Data for this task below:

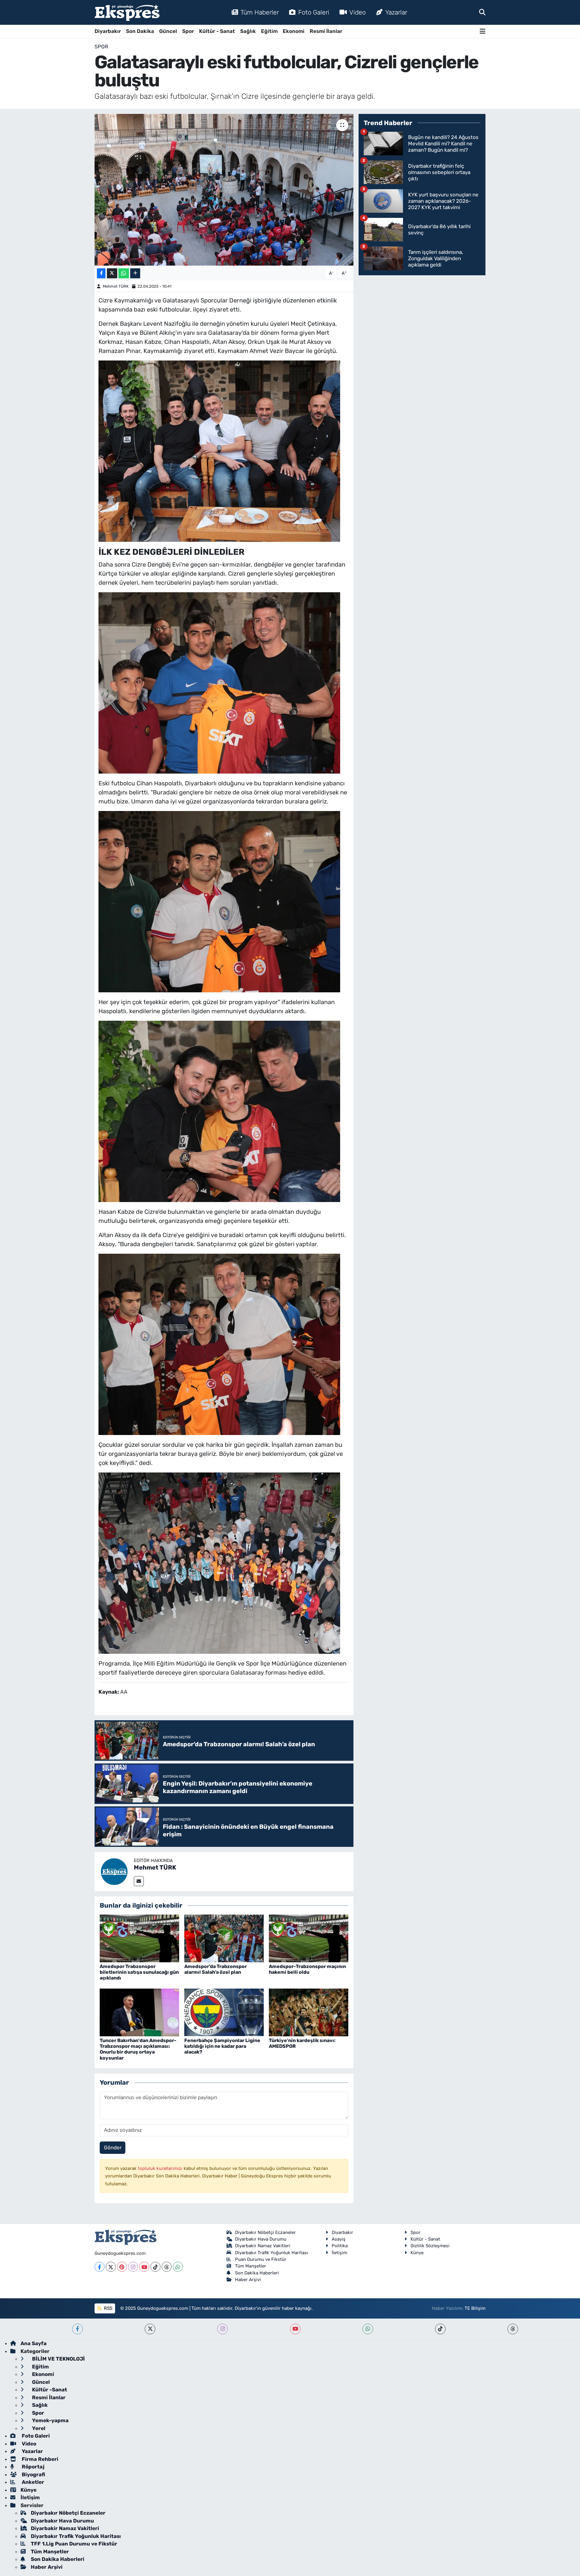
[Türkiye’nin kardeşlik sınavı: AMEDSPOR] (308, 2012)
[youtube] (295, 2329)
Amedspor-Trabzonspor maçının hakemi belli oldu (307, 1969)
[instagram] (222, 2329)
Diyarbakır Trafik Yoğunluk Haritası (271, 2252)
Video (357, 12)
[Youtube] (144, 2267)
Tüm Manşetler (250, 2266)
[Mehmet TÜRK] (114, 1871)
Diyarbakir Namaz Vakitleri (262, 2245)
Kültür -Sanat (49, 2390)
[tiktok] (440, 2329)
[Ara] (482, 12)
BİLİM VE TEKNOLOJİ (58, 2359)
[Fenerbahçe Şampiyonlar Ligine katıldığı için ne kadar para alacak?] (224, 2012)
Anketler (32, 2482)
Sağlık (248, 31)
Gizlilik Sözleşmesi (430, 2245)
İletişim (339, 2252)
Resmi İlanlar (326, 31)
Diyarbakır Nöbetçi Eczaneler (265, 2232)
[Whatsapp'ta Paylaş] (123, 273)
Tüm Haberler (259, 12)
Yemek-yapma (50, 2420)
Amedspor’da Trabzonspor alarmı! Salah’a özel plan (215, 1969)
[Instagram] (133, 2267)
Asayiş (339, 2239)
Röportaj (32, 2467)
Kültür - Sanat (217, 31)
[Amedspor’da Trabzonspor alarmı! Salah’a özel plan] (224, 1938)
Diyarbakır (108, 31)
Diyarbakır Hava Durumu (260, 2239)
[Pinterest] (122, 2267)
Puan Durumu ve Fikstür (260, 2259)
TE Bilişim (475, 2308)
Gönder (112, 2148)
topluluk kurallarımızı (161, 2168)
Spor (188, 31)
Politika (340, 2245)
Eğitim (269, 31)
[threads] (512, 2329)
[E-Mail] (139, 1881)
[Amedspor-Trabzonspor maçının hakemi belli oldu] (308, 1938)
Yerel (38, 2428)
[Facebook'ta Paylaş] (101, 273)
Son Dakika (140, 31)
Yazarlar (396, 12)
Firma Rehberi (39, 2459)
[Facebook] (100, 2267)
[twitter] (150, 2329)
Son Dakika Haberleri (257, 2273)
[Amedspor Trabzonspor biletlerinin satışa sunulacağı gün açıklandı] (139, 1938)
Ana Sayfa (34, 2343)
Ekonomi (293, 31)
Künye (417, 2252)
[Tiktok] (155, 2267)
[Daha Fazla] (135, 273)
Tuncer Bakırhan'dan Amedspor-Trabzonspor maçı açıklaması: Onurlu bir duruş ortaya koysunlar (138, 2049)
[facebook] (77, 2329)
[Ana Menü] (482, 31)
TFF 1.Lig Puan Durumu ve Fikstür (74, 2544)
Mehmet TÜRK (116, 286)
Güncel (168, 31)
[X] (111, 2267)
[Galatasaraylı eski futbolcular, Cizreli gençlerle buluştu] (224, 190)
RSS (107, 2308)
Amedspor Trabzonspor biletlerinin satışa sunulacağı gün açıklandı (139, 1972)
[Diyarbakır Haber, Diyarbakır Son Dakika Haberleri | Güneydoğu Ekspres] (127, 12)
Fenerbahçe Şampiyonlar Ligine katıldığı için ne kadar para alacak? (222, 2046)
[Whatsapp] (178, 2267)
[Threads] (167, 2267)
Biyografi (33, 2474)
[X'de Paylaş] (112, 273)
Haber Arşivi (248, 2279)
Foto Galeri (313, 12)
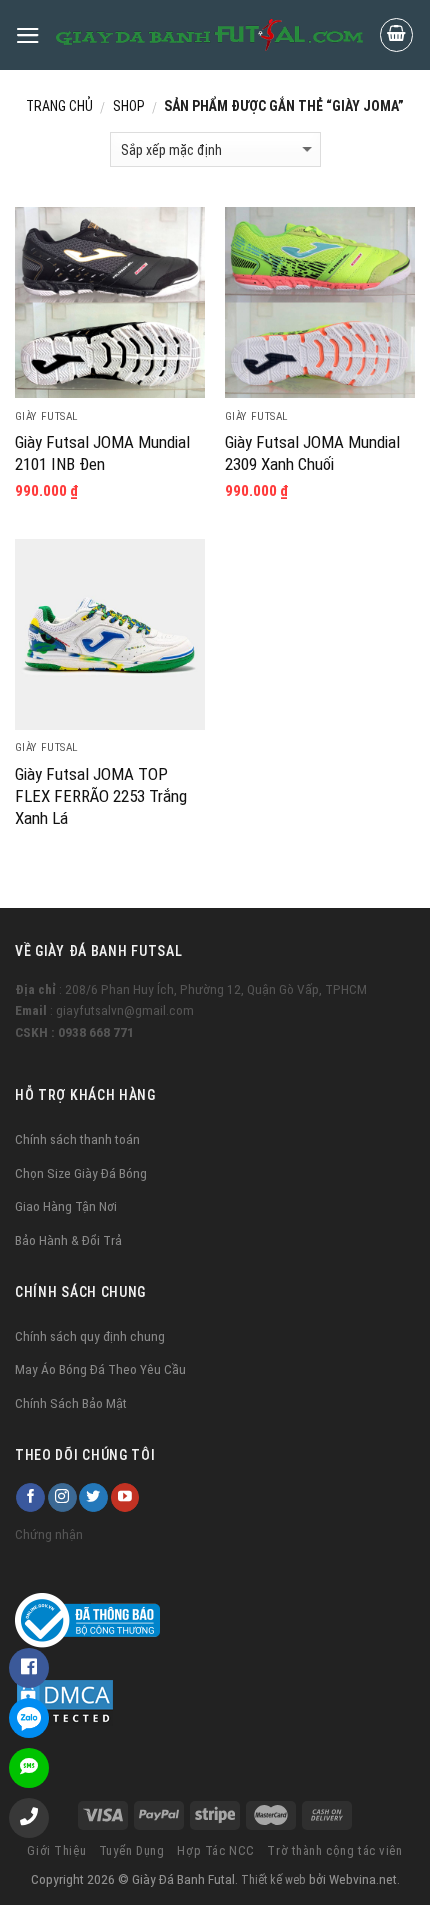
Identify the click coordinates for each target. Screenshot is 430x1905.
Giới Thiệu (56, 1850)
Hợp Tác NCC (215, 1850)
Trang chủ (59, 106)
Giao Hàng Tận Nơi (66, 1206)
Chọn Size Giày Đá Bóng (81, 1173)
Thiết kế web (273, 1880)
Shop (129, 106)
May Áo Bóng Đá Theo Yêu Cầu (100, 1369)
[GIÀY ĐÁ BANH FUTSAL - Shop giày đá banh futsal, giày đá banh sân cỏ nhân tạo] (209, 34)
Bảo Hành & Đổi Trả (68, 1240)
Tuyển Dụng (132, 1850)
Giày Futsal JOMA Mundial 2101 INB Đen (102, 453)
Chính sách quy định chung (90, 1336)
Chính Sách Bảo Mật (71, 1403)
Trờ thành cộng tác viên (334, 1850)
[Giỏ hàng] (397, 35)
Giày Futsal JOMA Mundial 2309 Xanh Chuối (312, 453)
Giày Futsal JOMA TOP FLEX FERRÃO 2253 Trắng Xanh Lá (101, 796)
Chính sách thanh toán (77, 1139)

End of Data for this task.
Data for this task below:

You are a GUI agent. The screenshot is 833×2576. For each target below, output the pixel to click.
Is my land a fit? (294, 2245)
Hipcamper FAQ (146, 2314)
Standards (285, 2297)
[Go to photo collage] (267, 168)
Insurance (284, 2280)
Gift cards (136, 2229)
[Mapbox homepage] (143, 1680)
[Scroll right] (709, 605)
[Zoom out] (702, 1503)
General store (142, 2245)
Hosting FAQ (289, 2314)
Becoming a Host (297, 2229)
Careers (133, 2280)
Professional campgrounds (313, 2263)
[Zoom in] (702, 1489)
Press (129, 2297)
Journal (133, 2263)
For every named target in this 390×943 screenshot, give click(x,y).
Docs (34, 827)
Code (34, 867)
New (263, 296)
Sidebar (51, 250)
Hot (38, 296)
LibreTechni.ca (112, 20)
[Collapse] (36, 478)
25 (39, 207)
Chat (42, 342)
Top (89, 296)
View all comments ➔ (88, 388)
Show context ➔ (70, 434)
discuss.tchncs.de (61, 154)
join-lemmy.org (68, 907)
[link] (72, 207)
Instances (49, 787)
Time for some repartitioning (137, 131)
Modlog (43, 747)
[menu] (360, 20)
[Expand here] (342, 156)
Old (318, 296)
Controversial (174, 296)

End of Data for this task.
Data for this task below:

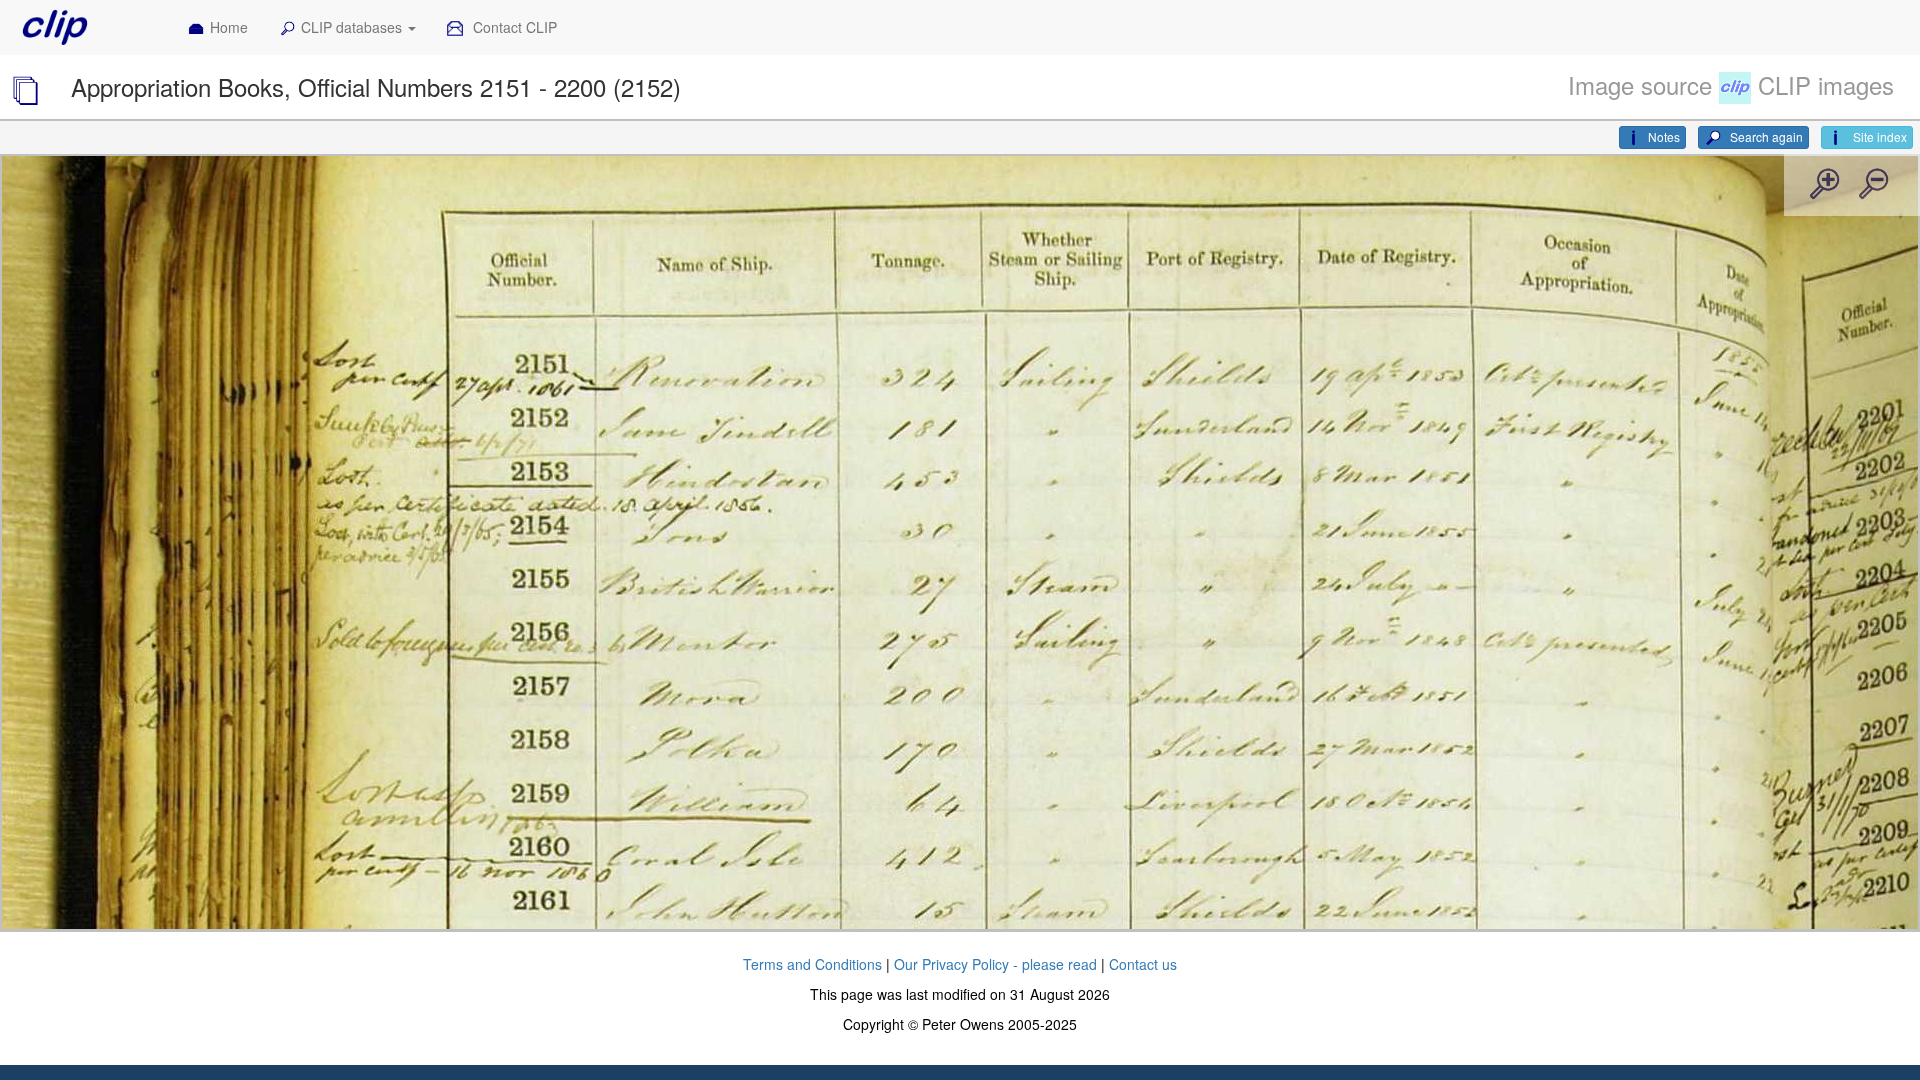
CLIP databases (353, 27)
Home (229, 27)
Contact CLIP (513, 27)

End of Data for this task.

- [How to complete this task]: Taking the entries above, restate exactly those lines that fall between the line with "Video (357, 12)" and the line with "[X] (111, 2267)", keeping both of those lines too.

- [Answer for this exercise]:
Video (357, 12)
[Youtube] (144, 2267)
Tüm Manşetler (250, 2266)
[Mehmet TÜRK] (114, 1871)
Diyarbakir Namaz Vakitleri (262, 2245)
Kültür -Sanat (49, 2390)
[tiktok] (440, 2329)
[Ara] (482, 12)
BİLİM VE TEKNOLOJİ (58, 2359)
[Fenerbahçe Şampiyonlar Ligine katıldığı için ne kadar para alacak?] (224, 2012)
Anketler (32, 2482)
Sağlık (248, 31)
Gizlilik Sözleşmesi (430, 2245)
İletişim (339, 2252)
Resmi İlanlar (326, 31)
Diyarbakır Nöbetçi Eczaneler (265, 2232)
[Whatsapp'ta Paylaş] (123, 273)
Tüm Haberler (259, 12)
Yemek-yapma (50, 2420)
Amedspor’da Trabzonspor alarmı! Salah’a özel plan (215, 1969)
[Instagram] (133, 2267)
Asayiş (339, 2239)
Röportaj (32, 2467)
Kültür - Sanat (217, 31)
[Amedspor’da Trabzonspor alarmı! Salah’a özel plan] (224, 1938)
Diyarbakır (108, 31)
Diyarbakır Hava Durumu (260, 2239)
[Pinterest] (122, 2267)
Puan Durumu ve Fikstür (260, 2259)
TE Bilişim (475, 2308)
Gönder (112, 2148)
topluluk kurallarımızı (161, 2168)
Spor (188, 31)
Politika (340, 2245)
Eğitim (269, 31)
[threads] (512, 2329)
[E-Mail] (139, 1881)
[Amedspor-Trabzonspor maçının hakemi belli oldu] (308, 1938)
Yerel (38, 2428)
[Facebook'ta Paylaş] (101, 273)
Son Dakika (140, 31)
Yazarlar (396, 12)
Firma Rehberi (39, 2459)
[Facebook] (100, 2267)
[twitter] (150, 2329)
Son Dakika Haberleri (257, 2273)
[Amedspor Trabzonspor biletlerinin satışa sunulacağı gün açıklandı] (139, 1938)
Ana Sayfa (34, 2343)
Ekonomi (293, 31)
Künye (417, 2252)
[Tiktok] (155, 2267)
[Daha Fazla] (135, 273)
Tuncer Bakırhan'dan Amedspor-Trabzonspor maçı açıklaması: Onurlu bir duruş ortaya koysunlar (138, 2049)
[facebook] (77, 2329)
[Ana Menü] (482, 31)
TFF 1.Lig Puan Durumu ve Fikstür (74, 2544)
Mehmet TÜRK (116, 286)
Güncel (168, 31)
[X] (111, 2267)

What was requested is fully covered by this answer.